FIG. 2 is a block diagram illustrating a configuration of a beamformer learning system according to an embodiment. FIG. 3 is a flowchart illustrating a supervised learning method for spatial filtering of speech in a beamformer learning system according to an embodiment.

A processor of the beamformer learning system 100 may include a beam condition input part 210 and a signal output part 220. The components of such a processor may be representations of different functions performed by the processor in accordance with a control instruction provided by a program code stored in the beamformer learning system. The processor and the components of the processor may control the beamformer learning system to perform the steps 310 and 320 included in the supervised learning method for spatial filtering of speech in FIG. 3. Here, the processor and the components of the processor may be implemented to execute an instruction according to a code of an operating system and a code of at least one program that are included in the memory.

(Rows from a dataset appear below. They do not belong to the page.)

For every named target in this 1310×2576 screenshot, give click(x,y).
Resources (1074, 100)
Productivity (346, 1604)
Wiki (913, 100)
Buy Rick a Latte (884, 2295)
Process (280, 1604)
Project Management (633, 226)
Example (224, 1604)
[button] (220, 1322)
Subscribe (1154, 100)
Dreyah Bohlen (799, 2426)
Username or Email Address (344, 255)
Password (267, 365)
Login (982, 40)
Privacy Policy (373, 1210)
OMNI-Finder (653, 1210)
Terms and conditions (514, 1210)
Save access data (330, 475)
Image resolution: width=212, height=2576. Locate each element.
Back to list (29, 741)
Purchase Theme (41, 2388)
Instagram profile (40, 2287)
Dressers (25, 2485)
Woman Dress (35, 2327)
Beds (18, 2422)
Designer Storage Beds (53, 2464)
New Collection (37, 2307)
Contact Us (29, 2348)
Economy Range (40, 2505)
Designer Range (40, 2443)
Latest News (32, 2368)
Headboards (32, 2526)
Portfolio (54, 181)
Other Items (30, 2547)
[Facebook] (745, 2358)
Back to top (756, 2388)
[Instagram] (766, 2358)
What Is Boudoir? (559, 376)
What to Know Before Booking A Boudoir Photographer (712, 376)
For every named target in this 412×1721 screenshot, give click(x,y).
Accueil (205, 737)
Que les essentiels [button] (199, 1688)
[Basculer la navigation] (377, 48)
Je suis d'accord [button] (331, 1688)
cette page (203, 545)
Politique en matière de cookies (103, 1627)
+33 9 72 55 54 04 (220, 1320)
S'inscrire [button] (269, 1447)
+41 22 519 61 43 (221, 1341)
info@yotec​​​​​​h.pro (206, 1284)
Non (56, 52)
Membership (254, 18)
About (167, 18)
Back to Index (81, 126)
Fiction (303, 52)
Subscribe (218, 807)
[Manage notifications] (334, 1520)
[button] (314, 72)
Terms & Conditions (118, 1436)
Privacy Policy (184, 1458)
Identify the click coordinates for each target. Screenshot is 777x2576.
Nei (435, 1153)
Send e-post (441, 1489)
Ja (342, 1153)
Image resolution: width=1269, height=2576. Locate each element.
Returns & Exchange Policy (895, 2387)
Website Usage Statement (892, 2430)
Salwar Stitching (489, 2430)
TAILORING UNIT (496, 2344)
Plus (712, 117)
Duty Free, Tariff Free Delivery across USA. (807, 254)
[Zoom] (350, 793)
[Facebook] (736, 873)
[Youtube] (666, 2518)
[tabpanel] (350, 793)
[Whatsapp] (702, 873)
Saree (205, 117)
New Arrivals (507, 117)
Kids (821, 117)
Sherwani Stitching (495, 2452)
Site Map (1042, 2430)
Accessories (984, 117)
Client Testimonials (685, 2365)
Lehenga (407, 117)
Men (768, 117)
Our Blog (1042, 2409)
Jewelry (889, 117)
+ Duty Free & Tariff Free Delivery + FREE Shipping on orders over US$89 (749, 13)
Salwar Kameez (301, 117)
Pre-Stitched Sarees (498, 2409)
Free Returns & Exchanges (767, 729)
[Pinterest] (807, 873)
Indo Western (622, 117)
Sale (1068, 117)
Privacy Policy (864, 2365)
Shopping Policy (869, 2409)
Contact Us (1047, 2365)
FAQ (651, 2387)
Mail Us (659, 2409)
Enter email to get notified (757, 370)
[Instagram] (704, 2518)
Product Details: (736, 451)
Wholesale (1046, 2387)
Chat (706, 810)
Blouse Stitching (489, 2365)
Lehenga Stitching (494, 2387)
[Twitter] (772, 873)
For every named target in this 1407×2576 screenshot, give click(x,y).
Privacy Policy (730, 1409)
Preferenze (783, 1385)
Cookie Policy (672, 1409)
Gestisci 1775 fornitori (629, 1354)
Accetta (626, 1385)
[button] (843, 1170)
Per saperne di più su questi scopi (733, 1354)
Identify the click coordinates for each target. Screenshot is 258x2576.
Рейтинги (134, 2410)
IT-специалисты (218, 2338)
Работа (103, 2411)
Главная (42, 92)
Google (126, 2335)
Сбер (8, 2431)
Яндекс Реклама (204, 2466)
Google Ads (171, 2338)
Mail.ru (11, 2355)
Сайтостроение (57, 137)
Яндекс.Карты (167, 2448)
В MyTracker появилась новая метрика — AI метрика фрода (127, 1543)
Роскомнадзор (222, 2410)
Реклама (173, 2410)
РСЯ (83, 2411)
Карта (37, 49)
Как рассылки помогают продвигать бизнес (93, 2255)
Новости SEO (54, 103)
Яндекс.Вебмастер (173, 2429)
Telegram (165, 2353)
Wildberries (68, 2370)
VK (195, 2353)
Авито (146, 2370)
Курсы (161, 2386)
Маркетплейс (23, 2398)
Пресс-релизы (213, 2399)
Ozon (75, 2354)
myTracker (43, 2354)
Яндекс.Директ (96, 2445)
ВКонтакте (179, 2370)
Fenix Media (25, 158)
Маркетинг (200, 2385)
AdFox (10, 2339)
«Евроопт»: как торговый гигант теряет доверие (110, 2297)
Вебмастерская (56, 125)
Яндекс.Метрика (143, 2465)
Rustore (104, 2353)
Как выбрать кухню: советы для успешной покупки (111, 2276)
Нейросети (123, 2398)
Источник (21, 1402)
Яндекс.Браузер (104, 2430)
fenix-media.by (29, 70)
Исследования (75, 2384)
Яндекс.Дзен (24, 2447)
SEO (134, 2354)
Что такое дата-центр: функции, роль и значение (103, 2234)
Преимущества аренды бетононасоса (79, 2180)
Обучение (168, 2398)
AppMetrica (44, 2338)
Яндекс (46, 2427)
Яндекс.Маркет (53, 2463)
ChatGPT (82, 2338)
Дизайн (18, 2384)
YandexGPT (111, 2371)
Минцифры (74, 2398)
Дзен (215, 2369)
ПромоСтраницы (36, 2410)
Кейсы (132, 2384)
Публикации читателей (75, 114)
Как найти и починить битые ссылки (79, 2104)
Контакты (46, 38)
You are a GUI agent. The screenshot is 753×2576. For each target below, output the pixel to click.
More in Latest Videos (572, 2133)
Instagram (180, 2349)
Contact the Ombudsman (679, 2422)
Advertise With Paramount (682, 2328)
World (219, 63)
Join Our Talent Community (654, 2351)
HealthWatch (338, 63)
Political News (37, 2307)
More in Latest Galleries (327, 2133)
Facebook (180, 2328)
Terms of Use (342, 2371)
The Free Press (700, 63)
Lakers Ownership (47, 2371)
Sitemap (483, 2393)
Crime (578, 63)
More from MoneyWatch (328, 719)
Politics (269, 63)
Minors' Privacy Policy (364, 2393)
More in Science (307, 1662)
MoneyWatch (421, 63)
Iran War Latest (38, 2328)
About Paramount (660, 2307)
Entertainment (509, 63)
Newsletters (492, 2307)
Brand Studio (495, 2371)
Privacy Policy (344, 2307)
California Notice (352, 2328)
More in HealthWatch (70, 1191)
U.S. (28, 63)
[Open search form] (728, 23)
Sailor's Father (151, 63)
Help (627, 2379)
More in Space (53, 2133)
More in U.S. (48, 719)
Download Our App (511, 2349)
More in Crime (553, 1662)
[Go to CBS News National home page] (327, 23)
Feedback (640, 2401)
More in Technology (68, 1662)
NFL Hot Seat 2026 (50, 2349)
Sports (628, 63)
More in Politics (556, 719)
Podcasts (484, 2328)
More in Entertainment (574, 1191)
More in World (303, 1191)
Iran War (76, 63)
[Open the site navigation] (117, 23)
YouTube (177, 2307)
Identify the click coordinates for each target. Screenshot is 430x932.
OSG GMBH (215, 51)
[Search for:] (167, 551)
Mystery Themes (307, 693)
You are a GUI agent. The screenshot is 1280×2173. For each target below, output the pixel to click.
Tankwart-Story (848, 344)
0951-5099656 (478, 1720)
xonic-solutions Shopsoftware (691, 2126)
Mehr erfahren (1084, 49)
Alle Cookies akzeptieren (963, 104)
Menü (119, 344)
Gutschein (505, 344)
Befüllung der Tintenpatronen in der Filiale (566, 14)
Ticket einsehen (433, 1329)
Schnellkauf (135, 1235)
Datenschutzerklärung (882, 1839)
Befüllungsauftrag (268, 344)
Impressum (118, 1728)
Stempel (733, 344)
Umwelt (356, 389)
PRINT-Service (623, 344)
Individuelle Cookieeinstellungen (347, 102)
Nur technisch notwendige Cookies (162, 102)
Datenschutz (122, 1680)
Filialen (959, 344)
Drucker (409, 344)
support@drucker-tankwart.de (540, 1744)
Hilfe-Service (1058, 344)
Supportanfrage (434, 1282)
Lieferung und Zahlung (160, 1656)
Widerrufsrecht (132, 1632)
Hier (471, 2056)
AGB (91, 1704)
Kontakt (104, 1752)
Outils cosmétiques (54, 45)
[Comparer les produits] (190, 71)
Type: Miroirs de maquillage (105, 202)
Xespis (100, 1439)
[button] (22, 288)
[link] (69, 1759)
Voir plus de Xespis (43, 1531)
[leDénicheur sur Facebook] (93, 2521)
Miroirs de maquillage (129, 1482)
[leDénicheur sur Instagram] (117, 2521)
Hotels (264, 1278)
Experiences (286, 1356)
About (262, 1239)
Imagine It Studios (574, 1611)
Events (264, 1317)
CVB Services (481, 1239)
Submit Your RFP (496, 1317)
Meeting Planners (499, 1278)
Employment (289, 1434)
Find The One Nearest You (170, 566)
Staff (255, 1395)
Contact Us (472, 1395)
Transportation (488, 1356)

The processor may load, to the memory, a program code stored in a file of a program for the supervised learning method for spatial filtering of speech. For example, when a program is executed on the bearmformer learning system, the processor may control the beamformer learning system to load a program code from a file of a program under control of the operating system. Here, the beam condition input part 210 and signal output part 220 of the processor may be different functional representations of the processor to perform the following steps 310 and 320 by executing an instruction of a portion corresponding to the program code loaded to the memory.

In the step 310, the beam condition input part 210 may receive, as input into a neural network-based beamformer model, a multi-channel speech signal incident on a microarray in a reverberant environment and a beam condition representing the direction of interest (DOI). The beam condition input part 210 may define DOI information for specifying direction information and a range of interest in a three-dimensional space, and convert the defined DOI information into a beam condition vector. The beam condition input part 210 may generate training data to train the neural network-based beamformer model with a spatial filter using a supervised learning method. The beam condition input part 210 may determine a beam condition for look direction and beamwidth through early reflections multiplied by spatial gain and multiple different combinations for the source position and DOI parameters. The beam condition input part 210 may obtain single-path propagations of the early reflections by using the DOA of a direct path in multiple paths and an image method.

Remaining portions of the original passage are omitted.